Le 21 août à 11 heures, Sébastien Carcolse, le policier municipal de Saint-Laurent-de-la-Salanque, signa les deux actes de décès de Matas et de Péroneille, dans lequel il déclarait avoir constaté leur décès sur lieux de l’exécution, route de Torreillles.

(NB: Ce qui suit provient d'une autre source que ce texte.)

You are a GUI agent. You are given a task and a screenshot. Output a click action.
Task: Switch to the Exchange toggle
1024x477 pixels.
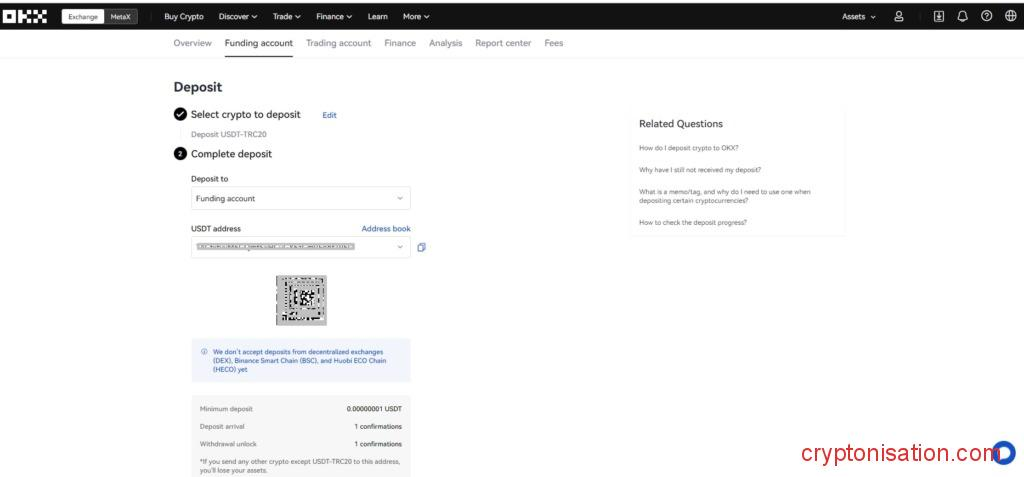(83, 16)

Un petit monument en pierre avec une stèle surmontée d’un crucifix a été érigé sur les lieux de leur exécution, en bordure de la RD 11 entre deux platanes. Aujourd’hui, il s’agit d’une piste cyclable, la route ayant été élargie. L’inscription suivante a été gravée :
« Aux victimes de la barbarie nazie
Roger MATAS 16 ans
François PÉRONEILLE 18 ans
Fusillés ici par les Allemands le 20 août 1944 »
MATAS Roger
PÉRONEILLE François
Sources

SOURCES : Arch. dép. Pyrénées-Orientales, 13 J, fonds Camille Fourquet. — Arch. com. Saint-Laurent-de-la-Salanque, état civil acte de décès de Roger Matas et mention marginale. — Ramon Gual & Jean Larrieu, Vichy, l’occupation nazie et la résistance catalane, II b, De la Résistance à la Libération, Prades, Terra nostra, 1998, p. 922. — Georges Sentis, Dictionnaire biographique des résistants et des civils des Pyrénées-Orientales tués par les Allemands et les collaborateurs, Perpignan, Éditions M/R, 2012, 28 p. — Christian Xanxo, La libération de Catalunya Nord ou le retrait allemand. Samedi 19 et dimanche 20 août 1944, Prades, Terra Nostra, 2015, 152 p ; [pp. 51-56]. — Raoul Vignettes*, Les rues qui nous interpellent, Saint-Estève, Imprimerie de la gare, 1999, 45 p. [p. 44].